Ben Nadel
On User Experience (UX) Design, JavaScript, ColdFusion, Node.js, Life, and Love.
I am the chief technical officer at InVision App, Inc - a prototyping and collaboration platform for designers, built by designers. I also rock out in JavaScript and ColdFusion 24x7.
Meanwhile on Twitter
Loading latest tweet...
Ben Nadel at RIA Unleashed (Nov. 2010) with:

Using A State Machine To Parse Tokenized Data In ColdFusion

Posted by Ben Nadel
Tags: ColdFusion

I have always been fascinated by the concept of parsing. I know nothing about it, which is probably why it seems to mystical to me. I've taken stabs at the parsing game before, using various approaches to try and color-code my blog code samples. But, nothing has ever really seemed completely satisfactory. After reading Ray Camden's blog post on translating roman numerals a few weeks ago, I was again tempted to play around with parsing data into meaningful interpretations.

Before I got to the parsing algorithm, I set up the following test page - I needed to know where I was going before I could figure out how to get there:

  • <!---
  • Store the character data in a buffer. This is just some
  • made-up data that looks like it has "tokenizable" data
  • contained within it.
  • --->
  • <cfsavecontent variable="data">
  • print "hello there"
  • # This is a fake comment.
  • pause 10 # Another comment here.
  • exit
  • </cfsavecontent>
  •  
  •  
  • <!--- Create a new instance of our tokenizer. --->
  • <cfset tokenizer = createObject( "component", "Tokenizer" ).init() />
  •  
  • <!--- Get the tokens. --->
  • <cfset tokens = tokenizer.getTokens( trim( data ) ) />
  •  
  •  
  • <!--- Output the parsed tokens. --->
  • <cfdump
  • var="#tokens#"
  • label="Data Tokens"
  • />

The idea here is to take the raw data stored in the "Data" string buffer and parse it into an array of meaningful tokens. "Meaningful" is probably a very subjective term; but, for my learning purposes, I wanted to keep it simple - I wanted to parse the above data into "commands," "command arguments," and "comments."

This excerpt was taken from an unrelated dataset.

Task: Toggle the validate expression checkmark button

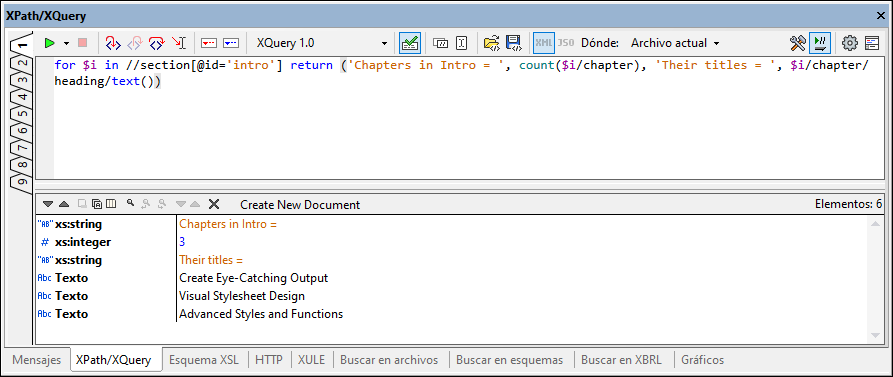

Once I had my goals defined, I started to think about how I wanted to attack the problem. This turned into me just staring at HomeSite for a good 25 minutes with a blank expression on my face. I kept thinking about how I might want to approach the parsing using regular expressions. This is how I color-code my blog code snippets; but, I just couldn't think it through properly.

Then, I started to think about State Machines. Something about a state machine makes sense since we are going to be compiling multiple data tokens into a single, meaningful token. As such, you can think of parsing as collecting data points while in a given state. In a state machine, not only do we need to know about the current state, we need to know how to transition from state to state. In my previous experiment with state machines, each state machine event handler would return the next state. In a parsing scenario, I figured I could use this same approach; but, rather than returning the next state, I return the next tokenizer.

In the following approach, I have my main method, getTokens(), which loops over each raw data token in the data string. It then passes each token off to the currently selected tokenizer method. This tokenizer represents the state of the parser; it understands both how to utilize the given data token and how to transition to the next state (by returning the next tokenizer method reference).

If a token needs to be built-up across several "data token events", the tokenizer methods use a tokenBuffer array to store partial token data. Then, when a tokenizer method switches states (to a different tokenizer), it will first flush the existing token buffer to the token collection.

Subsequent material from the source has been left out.